I Predict A Riot
Today my son and I visited the Botanical Gardens. It's a place I've been on occasion recently, as they have acres of green space, a very cool cacti collection, peacocks and mobility scooters.
My son hasn't seen me with wheels before, as we are currently in a complex Wheelchair Service vs Social Services wrangle. Ramps needed before chair, chair needed before ramps. That sort of thing. Boring.
Today was anything but boring. I knew we were going to go out. I'd planned it, rested for it and was determined it would be just him and me. A friend dropped us off. I went to reception and asked for the key for the scooter.
"So there's three of you today?" the lady asks, looking at my son. There's clearly just us two. It's only writing this now that I clock Negative Assumption No 1. "You can't be responsible for a child. You are disabled. Where's your carer?" But you know? I didn't pick up on it at the time. A combination of inexperience and intoxicating excitement got the better of me.
The thing is with intoxicating excitement, it's catching. And it can lead to inappropriate and even riotous behaviour. Seated on the scooter, I failed to concentrate and hit reverse at full speed. Clunk. My son creased up. And there was I, hoping to calmly introduce him to the notion of my wheelhood. No chance. Off we went.
"Get the gate! Quick!"
The gate that allows disabled people to enter the gardens only if they get off their scooter and open it or ask a carer to open it.

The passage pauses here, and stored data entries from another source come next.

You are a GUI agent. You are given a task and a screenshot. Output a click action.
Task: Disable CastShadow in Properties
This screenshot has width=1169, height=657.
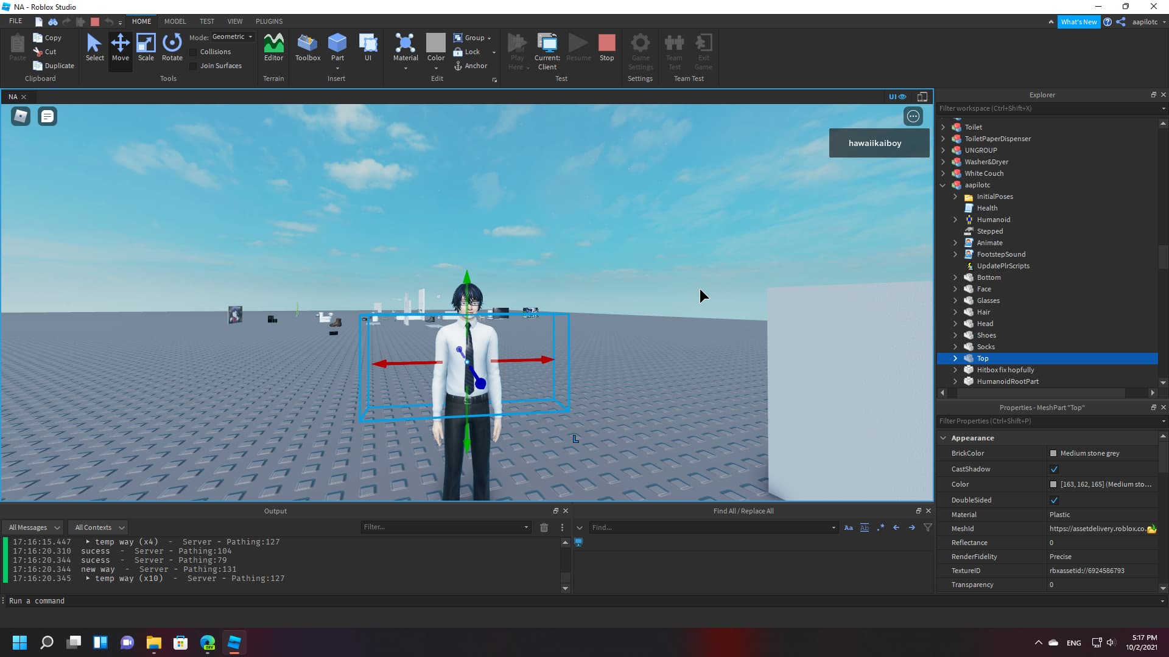(x=1055, y=469)
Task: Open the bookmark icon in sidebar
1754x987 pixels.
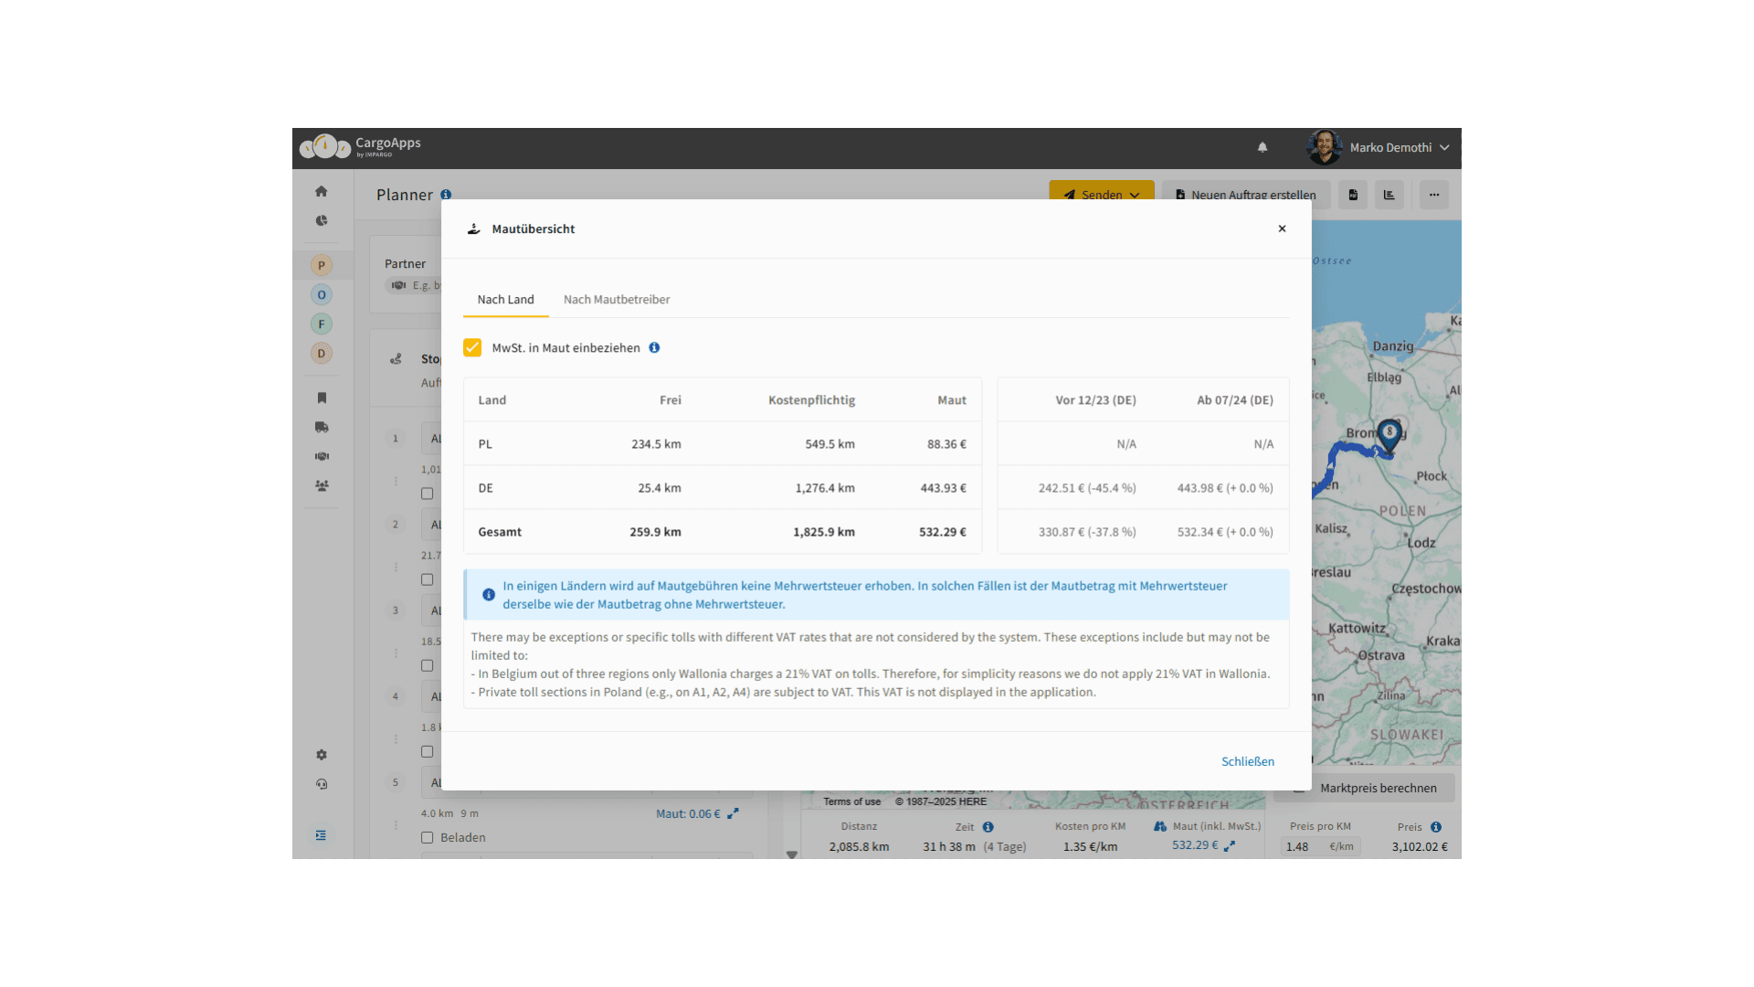Action: pos(322,398)
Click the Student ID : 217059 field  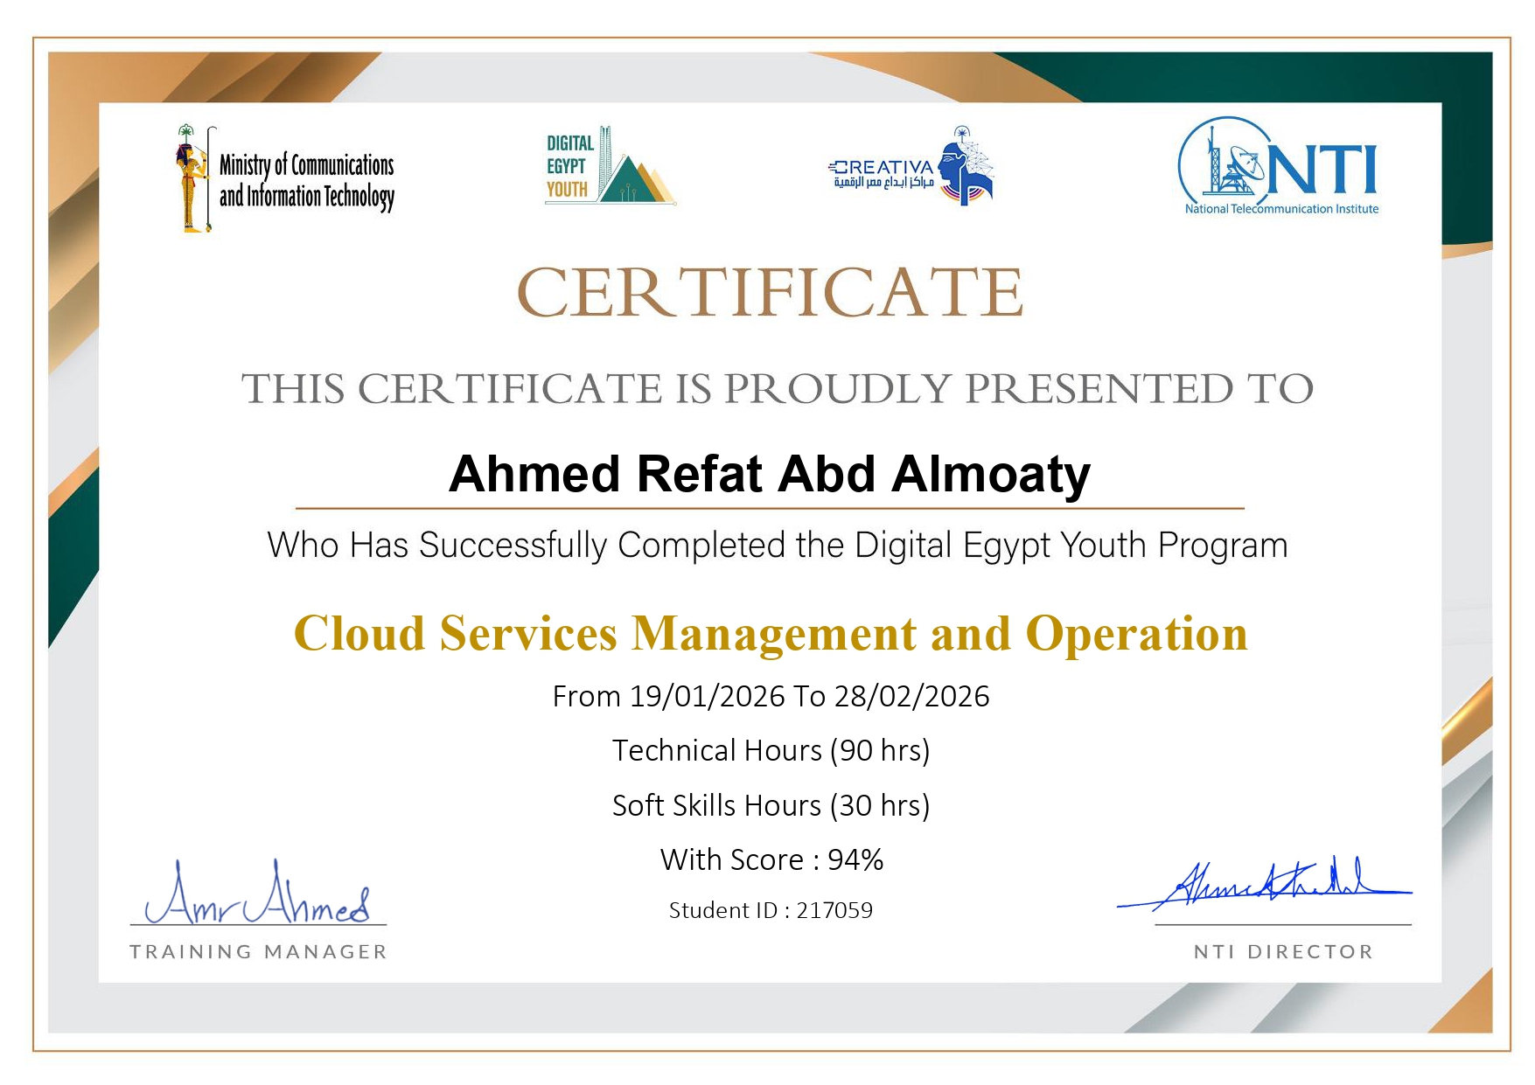pyautogui.click(x=770, y=909)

"That gate!" Clunk. My son steps right in front of me and I bump into him. He cracks up. This sets the tone for the whole excursion.
"Let's get lunch," I suggest in an attempt to restore order.
Huge queue. Swarms of toddlers. No space in the queue for scooters. Hmmm.
"Tell you what. Here's a tenner - grab a couple of sandwiches and drinks. I'll wait outside."
Bad wheelchair lady (couldn't possibly be his mother, surely) leaving that poor
boy in the queue. So I'm outside, worrying. Damn their crappy layout. I can see my son, so call him over.
"Forget the tenner, we need it for the taxi home. Just come and get me when you get to the checkout."
Checkout. My son has an egg sandwich for me and the biggest piece of chocolate cake ever for himself.
"Where's your sandwich?"
"The sandwiches here make me puke."
I wince and grin apologetically at checkout boy. He doesn't smile back. My scooter is blocking the path to the kitchen. There is nowhere else to put it. Waiters are swerving around me like I'm a traffic island.
"You need a better lunch than that. What else is there?"
There is nothing else.
So I get my card out and pay.
"I think it's coffee cake."
The cake is exchanged for a scone. More waiters are weaving around me.
My son picks up our tray and I reverse. Into a waiter.
We both crack up. Then we head outside. The ramp is being blocked by a man fiddling with his camcorder.
"Excuse me. Excuse me."
Lost in a fortysomething technotrance, he stands there oblivious. So I reverse. Around him, down the ramp, around the corner and straight into an ice cream sign. By now, we are in bits. People on the terrace stare. It was quite an entrance. We start lunch. My sandwich is off (my son was right).
Back into the scooter. Now this wasn't entirely necessary, as I could have walked just up to the café, but by now I had the devil in me and needed to demonstrate how bad their layout is.
"This sandwich is off. Can I exchange it?"
The manager looks down at me. I continue.
"Could you get me another one, please? I can't get to the display fridge because of the queue. And could I have cheese? I don't want to chance it with another egg mayo."
I smile sweetly.
Back outside, my son drops his scone on the floor. At this point, every new disaster only prompts helpless mirth. I knock the knife intended for his scone flying. People are looking at us. We are purple with trying to suppress our giggles. Disabled Person and Child in Mirth Shocker!
After 'lunch' we set off for the gardens.
"Will you always need one of these?" he asks.
"Well, you know they can't tell how long I'm going to be ill, so I need one for as long as I can't do things like today unless I am sitting down." Gulp.
"How fast does it go?"
"Quite fast. Fancy a race?"
Three elderly ladies seated on a bench look up in synchronised surprise.
We hurtle off into the distance, me at full throttle, my son running and laughing beside me.